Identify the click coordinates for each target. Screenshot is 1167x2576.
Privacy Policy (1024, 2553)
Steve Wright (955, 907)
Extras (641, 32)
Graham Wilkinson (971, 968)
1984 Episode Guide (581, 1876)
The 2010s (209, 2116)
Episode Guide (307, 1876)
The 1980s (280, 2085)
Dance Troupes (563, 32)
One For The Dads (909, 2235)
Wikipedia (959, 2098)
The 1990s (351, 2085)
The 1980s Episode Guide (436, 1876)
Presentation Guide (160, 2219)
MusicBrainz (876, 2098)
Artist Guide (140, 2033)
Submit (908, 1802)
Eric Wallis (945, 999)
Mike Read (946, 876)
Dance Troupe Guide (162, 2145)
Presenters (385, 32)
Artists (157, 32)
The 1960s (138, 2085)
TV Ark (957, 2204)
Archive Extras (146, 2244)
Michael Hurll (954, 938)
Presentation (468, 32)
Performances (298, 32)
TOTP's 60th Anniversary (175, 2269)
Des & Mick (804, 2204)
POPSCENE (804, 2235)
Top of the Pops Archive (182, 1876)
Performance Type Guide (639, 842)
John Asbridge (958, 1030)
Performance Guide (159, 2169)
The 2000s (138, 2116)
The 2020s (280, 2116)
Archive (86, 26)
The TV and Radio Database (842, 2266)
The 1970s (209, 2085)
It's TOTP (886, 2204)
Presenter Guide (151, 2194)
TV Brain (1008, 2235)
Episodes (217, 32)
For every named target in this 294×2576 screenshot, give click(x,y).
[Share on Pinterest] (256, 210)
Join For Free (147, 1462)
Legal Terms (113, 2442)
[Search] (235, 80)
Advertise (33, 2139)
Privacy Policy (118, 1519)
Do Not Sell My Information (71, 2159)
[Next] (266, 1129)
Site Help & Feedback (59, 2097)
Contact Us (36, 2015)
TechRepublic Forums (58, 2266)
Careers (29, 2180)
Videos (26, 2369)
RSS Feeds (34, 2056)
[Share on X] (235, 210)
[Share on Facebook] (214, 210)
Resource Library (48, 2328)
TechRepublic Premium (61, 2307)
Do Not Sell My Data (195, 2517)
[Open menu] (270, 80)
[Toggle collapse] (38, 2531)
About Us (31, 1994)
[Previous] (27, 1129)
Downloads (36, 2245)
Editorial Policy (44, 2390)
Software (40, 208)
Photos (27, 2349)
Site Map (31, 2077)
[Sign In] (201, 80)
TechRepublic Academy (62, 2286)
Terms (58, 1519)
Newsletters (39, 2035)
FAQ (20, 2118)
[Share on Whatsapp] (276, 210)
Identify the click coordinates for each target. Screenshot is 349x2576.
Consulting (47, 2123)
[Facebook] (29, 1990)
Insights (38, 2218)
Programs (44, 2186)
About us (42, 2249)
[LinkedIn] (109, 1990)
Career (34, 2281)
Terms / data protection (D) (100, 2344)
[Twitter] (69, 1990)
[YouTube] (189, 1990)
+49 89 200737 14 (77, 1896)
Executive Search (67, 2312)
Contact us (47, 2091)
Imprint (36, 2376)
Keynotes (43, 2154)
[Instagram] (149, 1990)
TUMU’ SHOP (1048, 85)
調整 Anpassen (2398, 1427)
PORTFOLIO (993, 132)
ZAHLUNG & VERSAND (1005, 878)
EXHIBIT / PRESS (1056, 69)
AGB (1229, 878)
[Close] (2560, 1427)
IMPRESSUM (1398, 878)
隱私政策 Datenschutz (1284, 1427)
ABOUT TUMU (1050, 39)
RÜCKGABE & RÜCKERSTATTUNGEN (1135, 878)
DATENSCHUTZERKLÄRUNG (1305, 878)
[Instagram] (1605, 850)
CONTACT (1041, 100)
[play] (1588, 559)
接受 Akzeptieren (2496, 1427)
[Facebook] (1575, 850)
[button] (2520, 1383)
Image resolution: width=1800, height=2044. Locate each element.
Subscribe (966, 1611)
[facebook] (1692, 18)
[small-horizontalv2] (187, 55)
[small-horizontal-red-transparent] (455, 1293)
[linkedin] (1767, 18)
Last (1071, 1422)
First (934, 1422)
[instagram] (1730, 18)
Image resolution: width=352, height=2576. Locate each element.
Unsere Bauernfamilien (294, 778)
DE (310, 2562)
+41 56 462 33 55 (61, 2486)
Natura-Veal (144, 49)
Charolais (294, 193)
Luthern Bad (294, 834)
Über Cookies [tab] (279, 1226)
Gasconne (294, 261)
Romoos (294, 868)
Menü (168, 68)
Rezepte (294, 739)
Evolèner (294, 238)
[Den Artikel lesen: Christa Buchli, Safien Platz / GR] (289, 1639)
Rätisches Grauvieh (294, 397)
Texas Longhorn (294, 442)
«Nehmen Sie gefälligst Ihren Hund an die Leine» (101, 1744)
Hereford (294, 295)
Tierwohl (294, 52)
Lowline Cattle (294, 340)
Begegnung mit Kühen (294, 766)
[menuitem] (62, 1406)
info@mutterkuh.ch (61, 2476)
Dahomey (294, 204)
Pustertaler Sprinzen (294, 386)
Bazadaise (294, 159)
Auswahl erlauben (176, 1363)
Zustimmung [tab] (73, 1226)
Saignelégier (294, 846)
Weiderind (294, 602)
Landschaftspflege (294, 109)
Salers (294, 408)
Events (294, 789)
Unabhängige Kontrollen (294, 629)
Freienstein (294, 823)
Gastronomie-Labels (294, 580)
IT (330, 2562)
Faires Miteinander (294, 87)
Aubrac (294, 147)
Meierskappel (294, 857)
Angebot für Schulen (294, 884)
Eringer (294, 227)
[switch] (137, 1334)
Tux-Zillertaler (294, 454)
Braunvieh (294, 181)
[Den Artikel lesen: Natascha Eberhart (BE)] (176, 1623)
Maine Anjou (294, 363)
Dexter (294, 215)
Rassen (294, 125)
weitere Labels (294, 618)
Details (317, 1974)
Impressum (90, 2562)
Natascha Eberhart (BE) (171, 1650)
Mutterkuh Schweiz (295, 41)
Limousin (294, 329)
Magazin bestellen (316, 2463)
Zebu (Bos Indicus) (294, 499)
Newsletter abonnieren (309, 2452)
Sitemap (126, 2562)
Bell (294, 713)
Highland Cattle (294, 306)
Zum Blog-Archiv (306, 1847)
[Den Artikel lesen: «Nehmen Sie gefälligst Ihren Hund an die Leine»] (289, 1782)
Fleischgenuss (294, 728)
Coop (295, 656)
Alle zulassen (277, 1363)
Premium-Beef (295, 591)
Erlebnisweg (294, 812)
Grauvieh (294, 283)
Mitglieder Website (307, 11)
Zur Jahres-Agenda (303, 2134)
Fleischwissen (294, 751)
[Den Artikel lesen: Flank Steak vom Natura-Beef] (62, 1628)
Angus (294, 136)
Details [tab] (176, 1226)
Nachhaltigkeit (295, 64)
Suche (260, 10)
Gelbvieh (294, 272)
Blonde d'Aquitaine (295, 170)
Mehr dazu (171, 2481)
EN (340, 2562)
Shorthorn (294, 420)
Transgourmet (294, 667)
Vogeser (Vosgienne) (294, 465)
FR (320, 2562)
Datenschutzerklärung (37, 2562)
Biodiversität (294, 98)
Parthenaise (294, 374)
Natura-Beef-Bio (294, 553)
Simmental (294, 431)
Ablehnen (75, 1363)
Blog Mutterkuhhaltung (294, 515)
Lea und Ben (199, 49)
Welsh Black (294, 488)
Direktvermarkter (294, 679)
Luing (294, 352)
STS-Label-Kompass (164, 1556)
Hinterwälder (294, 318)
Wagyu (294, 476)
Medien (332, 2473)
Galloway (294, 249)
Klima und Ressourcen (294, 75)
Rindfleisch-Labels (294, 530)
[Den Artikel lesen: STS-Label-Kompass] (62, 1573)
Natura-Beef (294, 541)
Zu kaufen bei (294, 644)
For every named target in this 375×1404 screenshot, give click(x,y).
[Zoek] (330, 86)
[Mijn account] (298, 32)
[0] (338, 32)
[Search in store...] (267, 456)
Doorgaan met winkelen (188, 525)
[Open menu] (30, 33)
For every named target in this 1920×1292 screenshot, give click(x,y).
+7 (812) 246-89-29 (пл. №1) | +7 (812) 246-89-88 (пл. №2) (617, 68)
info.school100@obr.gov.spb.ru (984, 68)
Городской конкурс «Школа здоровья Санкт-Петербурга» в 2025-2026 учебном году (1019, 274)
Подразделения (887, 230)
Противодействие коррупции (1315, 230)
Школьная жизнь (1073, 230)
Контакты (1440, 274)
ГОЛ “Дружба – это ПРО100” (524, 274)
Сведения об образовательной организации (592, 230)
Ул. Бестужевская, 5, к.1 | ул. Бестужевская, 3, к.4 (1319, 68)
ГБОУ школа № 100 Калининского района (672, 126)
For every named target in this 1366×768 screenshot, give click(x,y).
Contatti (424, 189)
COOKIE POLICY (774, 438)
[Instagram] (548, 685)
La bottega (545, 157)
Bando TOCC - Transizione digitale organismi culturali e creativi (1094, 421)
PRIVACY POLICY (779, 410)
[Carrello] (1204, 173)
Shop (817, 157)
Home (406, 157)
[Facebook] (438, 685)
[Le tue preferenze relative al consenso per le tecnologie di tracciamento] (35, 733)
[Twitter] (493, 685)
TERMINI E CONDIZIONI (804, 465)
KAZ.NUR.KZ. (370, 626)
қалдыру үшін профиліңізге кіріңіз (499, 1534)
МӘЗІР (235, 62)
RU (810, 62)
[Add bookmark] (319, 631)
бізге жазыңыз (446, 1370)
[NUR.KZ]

* * * * * * * * *

Copy verbatim, from the listing above, each line from the one containing "Last (1071, 1422)" down to the one containing "Über Cookies [tab] (279, 1226)", inclusive.

### Written reply
Last (1071, 1422)
First (934, 1422)
[instagram] (1730, 18)
Image resolution: width=352, height=2576. Locate each element.
Unsere Bauernfamilien (294, 778)
DE (310, 2562)
+41 56 462 33 55 (61, 2486)
Natura-Veal (144, 49)
Charolais (294, 193)
Luthern Bad (294, 834)
Über Cookies [tab] (279, 1226)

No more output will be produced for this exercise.